Pancreatic cancer long targeted Black people, but even more vexing was the fact that so little is known about it, including what causes it. Despite a number of medical breakthroughs, scientists still haven’t found a cure for the terminal illness.
The statistics for pancreatic cancer victims along racial lines are damning, with a lopsided number of Black people being diagnosed with the ailment.
In June, Joe Jackson, father of singing legend Michael, was diagnosed with pancreatic cancer.
Read on to find out more about what pancreatic cancer means for Black people diagnosed with it.
The reports that Joe Jackson was battling a terminal case of pancreatic cancer came as the deadly disease has lopsidedly affected Black people. The patriarch of the famed Jackson musical dynasty that’s spawned superstars Michael, Janet as well as the Jackson 5 has been fighting the cancer for months, according to the Daily Mail, which first reported the news on Friday.

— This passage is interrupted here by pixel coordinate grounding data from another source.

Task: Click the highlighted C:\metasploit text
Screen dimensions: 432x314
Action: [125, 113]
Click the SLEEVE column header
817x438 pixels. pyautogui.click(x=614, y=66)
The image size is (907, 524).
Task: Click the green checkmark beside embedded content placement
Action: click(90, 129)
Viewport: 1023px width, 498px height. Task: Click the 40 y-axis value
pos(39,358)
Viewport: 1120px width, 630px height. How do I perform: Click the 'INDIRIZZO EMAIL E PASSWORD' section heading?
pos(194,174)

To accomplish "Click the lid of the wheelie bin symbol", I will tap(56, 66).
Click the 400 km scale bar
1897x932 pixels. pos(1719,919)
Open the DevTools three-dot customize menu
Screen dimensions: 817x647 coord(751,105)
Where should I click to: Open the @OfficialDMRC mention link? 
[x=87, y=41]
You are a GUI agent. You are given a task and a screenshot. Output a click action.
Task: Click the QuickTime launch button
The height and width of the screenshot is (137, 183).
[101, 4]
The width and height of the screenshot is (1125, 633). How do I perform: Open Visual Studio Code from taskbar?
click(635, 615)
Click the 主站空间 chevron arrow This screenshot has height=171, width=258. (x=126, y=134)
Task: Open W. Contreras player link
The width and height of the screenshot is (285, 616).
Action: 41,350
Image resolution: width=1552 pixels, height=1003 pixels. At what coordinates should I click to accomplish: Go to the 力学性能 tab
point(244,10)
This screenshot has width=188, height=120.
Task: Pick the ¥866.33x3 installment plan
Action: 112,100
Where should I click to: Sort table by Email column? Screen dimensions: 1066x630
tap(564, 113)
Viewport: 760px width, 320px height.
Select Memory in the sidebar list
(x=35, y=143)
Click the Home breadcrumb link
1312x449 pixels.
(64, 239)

While it was unclear when Jackson had been diagnosed, patients are typically given anywhere from six to 12 months to live after being told of their condition, according to Pancreatica.org, a website that’s part of the Cancer Patients Alliance nonprofit organization.
Scientists haven’t determined what causes pancreatic cancer, and treatment options are limited, according to the American Cancer Society. However, there were several risk factors that physicians have concluded were linked to pancreatic cancer, including tobacco use and being overweight or obese.
However, there were also two other risk factors in particular that Jackson couldn’t avoid: gender and especially his race.
Slightly more men (about 29,000) than women (about 26,000) were projected to be diagnosed with pancreatic cancer this year. “The average lifetime risk of pancreatic cancer for men is about 1 in 63,” the American Cancer Society wrote on its website. “For women, the lifetime risk is about 1 in 65.”
But cancer has been proven to be more deadly for Black people, with that fact being resoundingly true for pancreatic cancer patients, statistics have shown since around 1970, when pancreatic cancer trends began reversing themselves along racial lines.
“In white men, pancreatic cancer death rates decreased by 0.7% per year from 1970 to 1995 and then increased by 0.4% per year through 2009,” according to research published in the Journal of the National Cancer Institute. “In contrast, the rates among blacks increased between 1970 and the late 1980s (women) or early 1990s (men).”
The Johns Hopkins School of Medicine took it a step further and found through clinical research that the “incidence of pancreatic cancer is 50 – 90% higher in African Americans than in any other racial group in the United States. Not only is pancreatic cancer more common among African Americans, but African Americans also have the poorest prognosis of any racial group because they often are diagnosed with advanced, and therefore, inoperable cancer.”